OBJECTIVE =>
Format each line of the records below as one string in a JSON list, skipping blank lines and leaving out the pictures.

───── DATASET

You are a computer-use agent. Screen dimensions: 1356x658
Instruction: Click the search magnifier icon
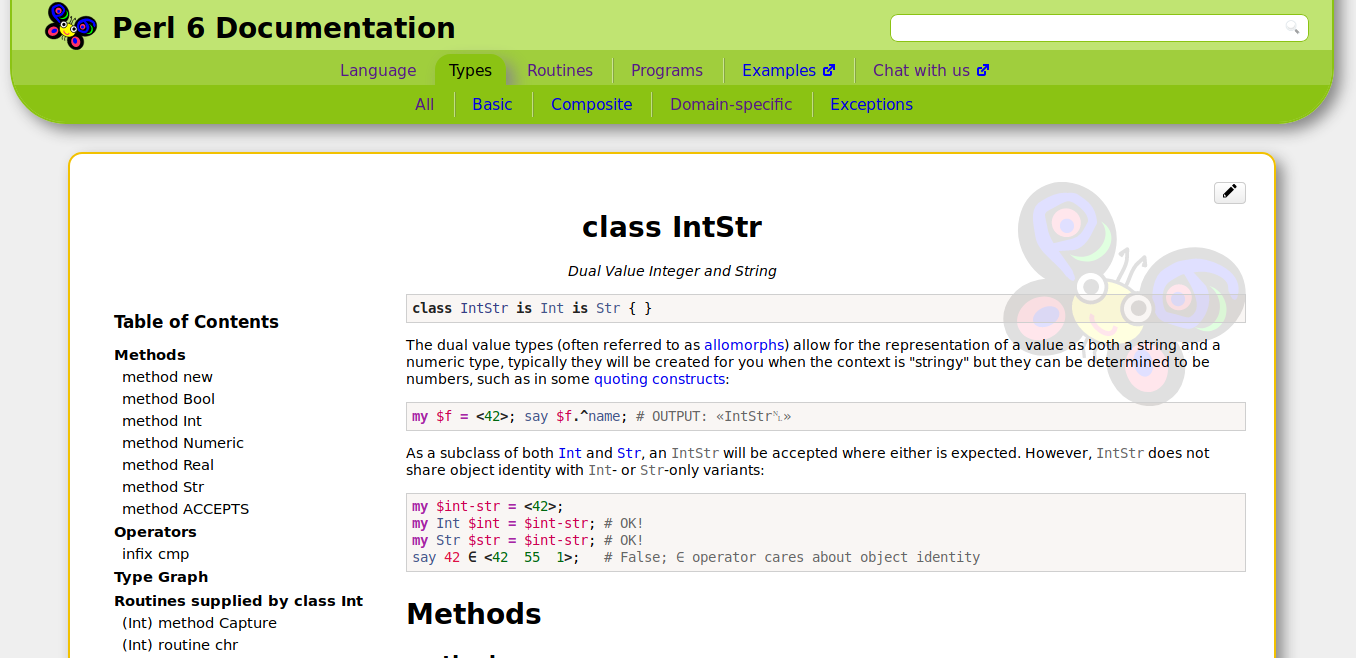point(1292,28)
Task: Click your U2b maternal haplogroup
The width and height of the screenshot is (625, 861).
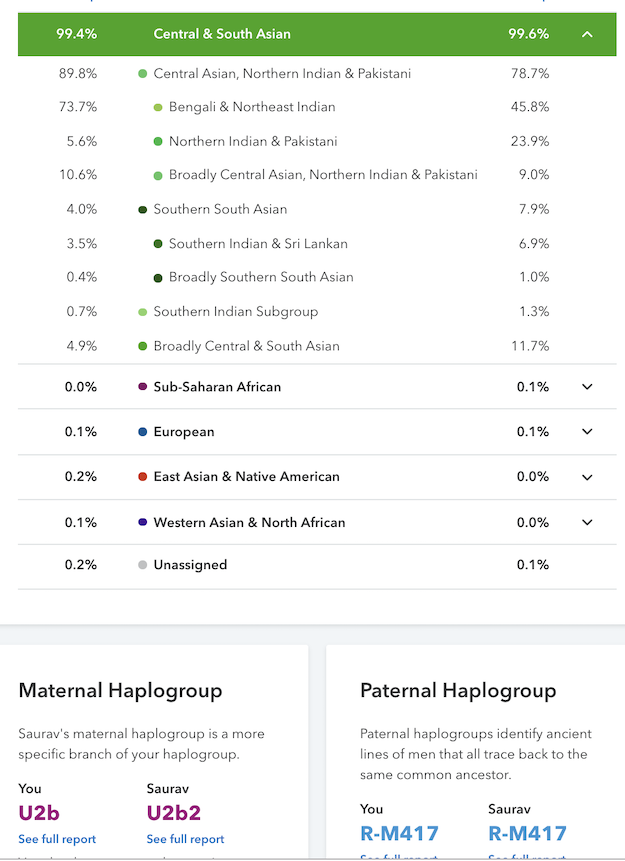Action: click(x=41, y=813)
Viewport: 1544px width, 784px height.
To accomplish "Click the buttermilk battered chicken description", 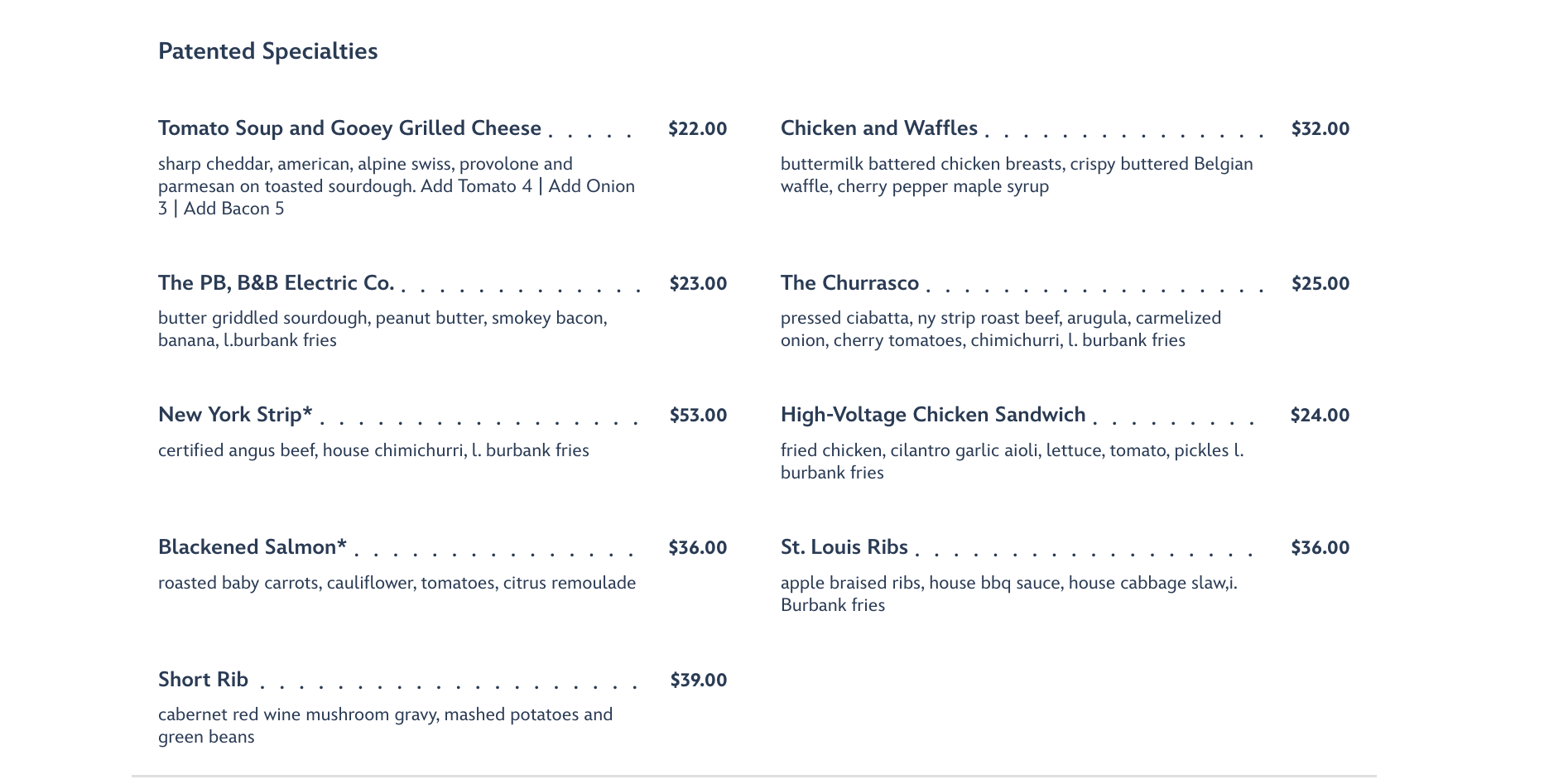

──────────

EXERCISE RESPONSE =>
[
  "You are a computer-use agent. Screen dimensions: 1356x658",
  "Instruction: Click the search magnifier icon",
  "point(1292,28)",
  "Task: Click your U2b maternal haplogroup",
  "The width and height of the screenshot is (625, 861).",
  "Action: click(x=41, y=813)",
  "Viewport: 1544px width, 784px height.",
  "To accomplish \"Click the buttermilk battered chicken description\", "
]